Did You Know?
Source: Ameren Photo Archive
- Bagnell Dam was the largest - and last - major dam in the U.S. to be built with private investment.
- The Bagnell Dam actually got its name from a railroad man who formed his own town and then named it after himself. William Bagnell platted a town bearing his name on June 30, 1883. The owners of the new dam chose the Bagnell name, and “Bagnell Dam” was born.
- Missouri’s Lake of the Ozarks is one of the largest man-made lakes in the world, covering 86 square miles in four counties.
- The dam holds back 600 billion gallons of water.
- Bagnell Dam is one-half mile long, rising 148 feet high from bedrock. That’s comparable to a building 12 stories high and seven blocks long.
- Cost of construction: $30 million. More than $100 million has been spent since the initial construction to add generators, anchor the dam to the bedrock below to ensure protection against a “maximum” flood, modernize the plant’s control facilities and replace six turbines.

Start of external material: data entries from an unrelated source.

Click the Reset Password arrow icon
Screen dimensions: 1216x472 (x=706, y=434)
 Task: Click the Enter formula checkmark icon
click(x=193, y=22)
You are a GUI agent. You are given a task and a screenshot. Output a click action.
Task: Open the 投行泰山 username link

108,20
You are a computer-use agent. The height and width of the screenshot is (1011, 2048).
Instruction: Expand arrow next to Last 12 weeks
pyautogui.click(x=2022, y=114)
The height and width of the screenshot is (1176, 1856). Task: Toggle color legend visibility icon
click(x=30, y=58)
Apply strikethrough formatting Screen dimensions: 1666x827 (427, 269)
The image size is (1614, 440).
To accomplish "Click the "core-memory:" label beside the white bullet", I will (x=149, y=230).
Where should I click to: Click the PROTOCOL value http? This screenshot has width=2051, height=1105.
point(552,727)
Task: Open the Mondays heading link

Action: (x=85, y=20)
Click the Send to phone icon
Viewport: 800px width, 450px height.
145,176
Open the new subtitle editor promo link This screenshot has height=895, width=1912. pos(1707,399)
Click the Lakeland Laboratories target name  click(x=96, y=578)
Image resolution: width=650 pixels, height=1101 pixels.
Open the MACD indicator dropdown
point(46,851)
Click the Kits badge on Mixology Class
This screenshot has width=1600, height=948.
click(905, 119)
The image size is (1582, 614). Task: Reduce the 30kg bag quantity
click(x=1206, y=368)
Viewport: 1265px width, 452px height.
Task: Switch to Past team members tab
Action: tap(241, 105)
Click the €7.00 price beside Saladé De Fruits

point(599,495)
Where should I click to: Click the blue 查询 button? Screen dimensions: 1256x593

- In a typical year, the Osage Energy Center produces more than 500 million kilowatthours of electricity - enough to supply the needs of nearly 42,000 average households.
- By using the natural energy of falling water, the Osage Energy Center saves our nation about one million barrels of oil or one million tons of coal each year.
- The Lake is a little more than 100 feet deep at its deepest point. The Lake level reading is the height of the surface of the Lake above sea level. The full pool elevation of the Lake is 660 feet above sea level.